Maps Are for More Than Just Finding Your Way

Among the most common entry points to cartophilia are representations of where the collectors have set foot in real life. For New Yorkers willing to spend, say, about $280,000 on a 1770s map of the city, they can study how “Brookland Parish” has lost all traces of its pastoral roots yet maintained Colonial-era place names like Red Hook and Flatbush.

“There’s so much that’s recognizable, yet there’s so much that’s different, it just sucks you in,” said Matthew Edney, a professor of geography specializing in the history of cartography at the University of Southern Maine, affiliated with the university’s Osher Map Library and Smith Center for Cartographic Education. He added that at times, “the past is a foreign country.”

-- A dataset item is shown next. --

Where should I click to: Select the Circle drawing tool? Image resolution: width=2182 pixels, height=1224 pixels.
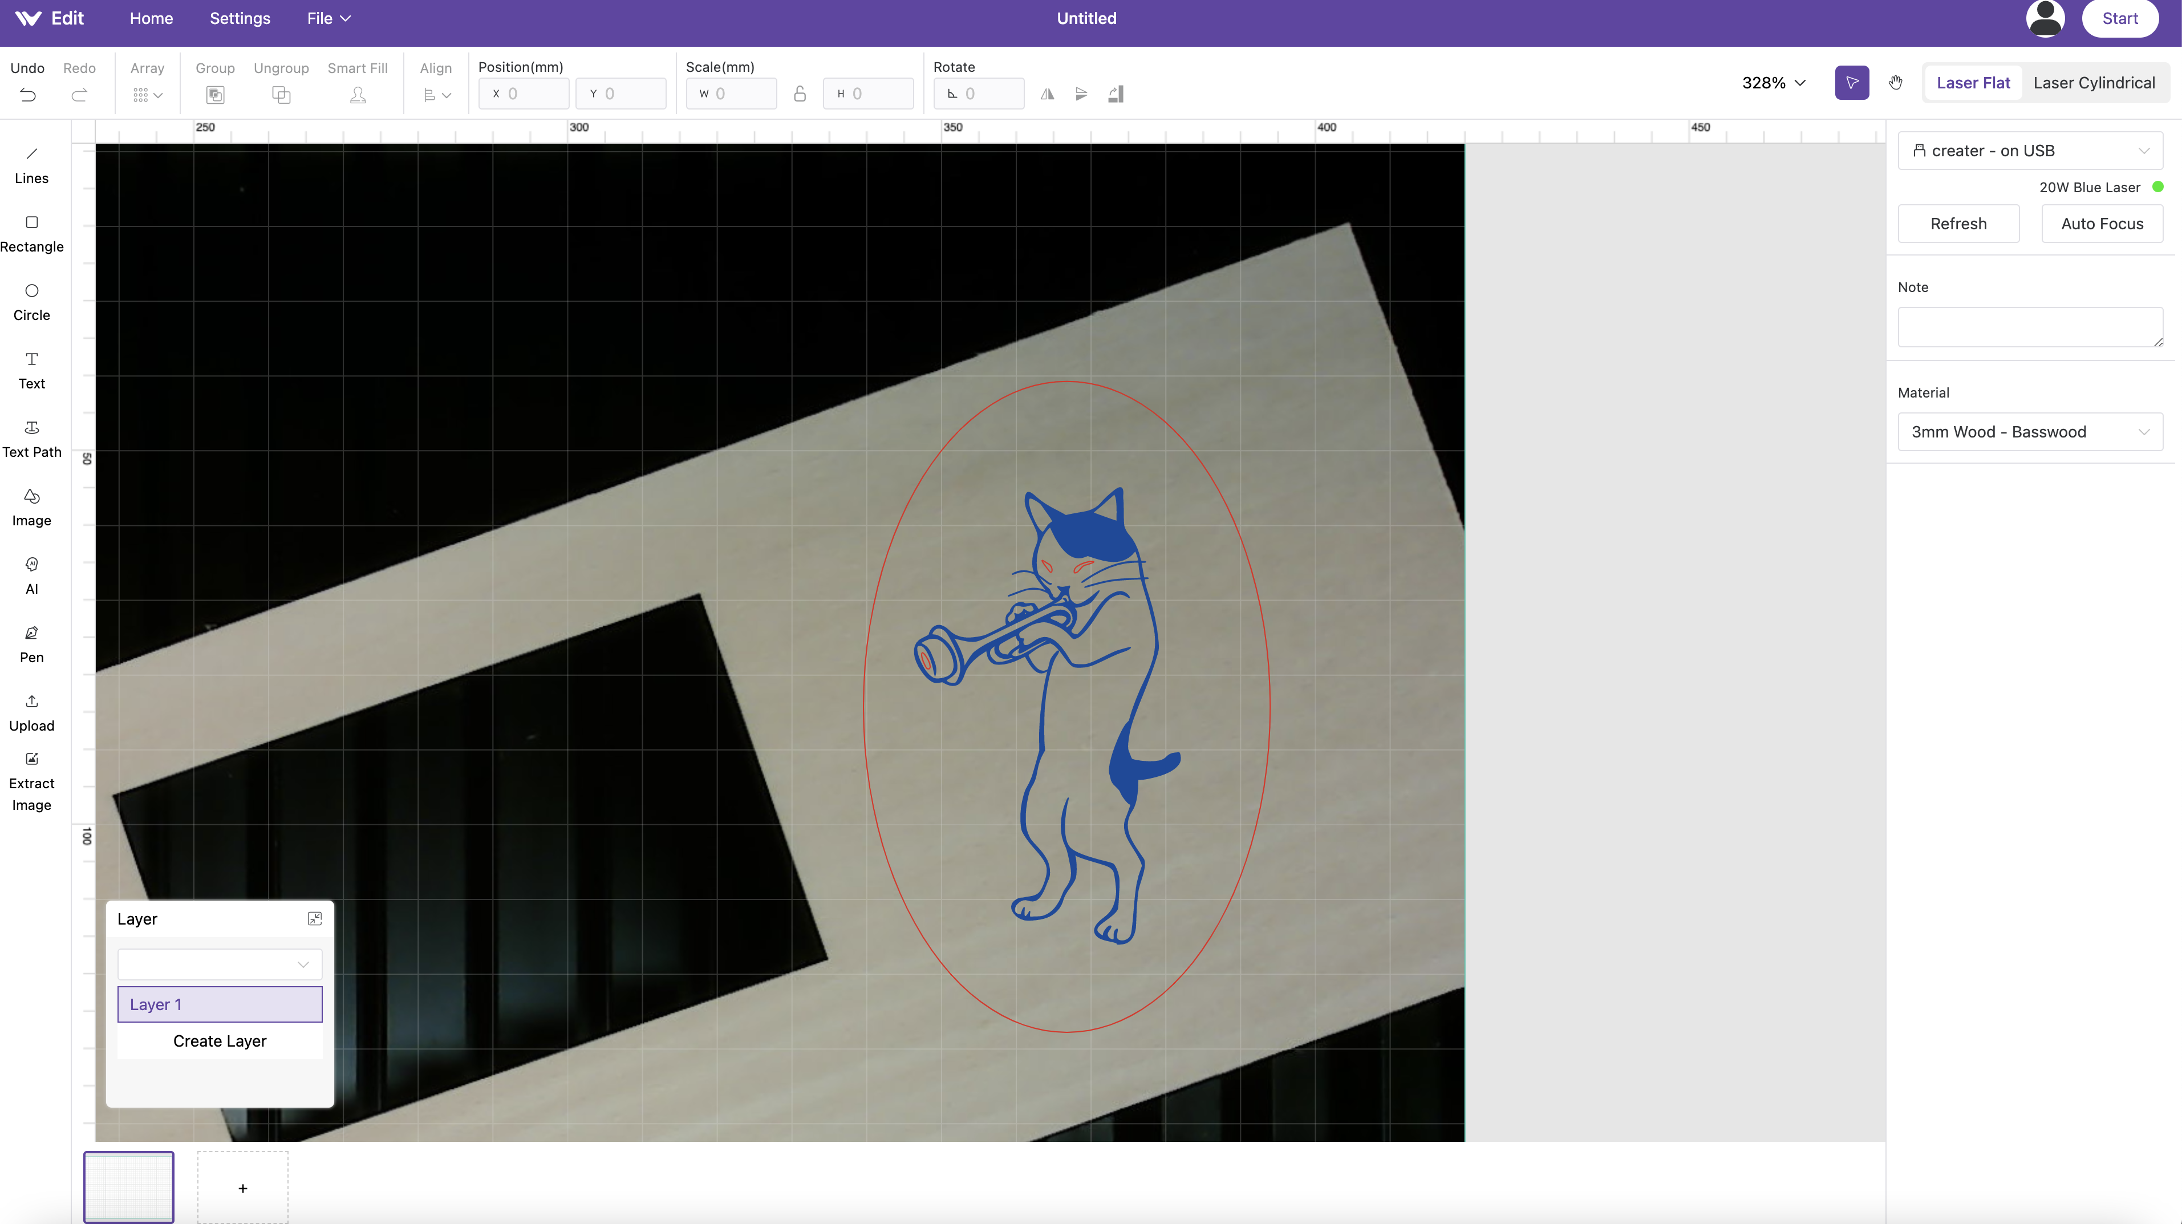click(31, 302)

J. C. McElveen, a retired lawyer in Maryland who owns about 1,400 maps dating back to the 16th century, said that one of his treasures is only a few years old. His wife, Mary, made him a personalized map out of modern maps, showing where they have lived and traveled for decades. “You look at those,” he said, “and memories are triggered.”

Tania Rossetto, a professor of cultural geography at the University of Padua, keeps a contemporary map of Italy on her children’s bedroom wall. It serves, she said, as “a meeting place where our fingers trace memories and dreams of family trips made, and to be made.”

Dennis M. Gurtz, a financial planner in suburban Maryland who owns about 1,000 maps dating to the 1590s, warns that collections can start deceptively small. But then, after perhaps three purchases, the “old map pox” kicks in, and the shopping sprees begin. “Be very careful,” he said. Severe cartophilia is diagnosable when wall space runs out and the buyers start squirreling away maps in storage. That moment is “a vital inflection point,” said Michael Buehler, the founder of Boston Rare Maps.

Svenskt Tenn’s new cabinet, sheathed in the 1870s map of Stockholm, pays homage to the wanderlust of the company’s leaders. Ms. Ericson and her husband, Sigfrid, a sea captain, globe trotted for design inspiration while bringing home souvenirs, including antique maps. Mr. Frank and his Finnish-born wife, Anna, settled in Sweden after escaping from Nazi persecution in Vienna and also spent years in New York. Mr. Ahlden, Svenskt Tenn’s curator, said that Ms. Ericson liked to paraphrase a quote from Saint Augustine: “The world is a book, and those who stay home are reading only one page.”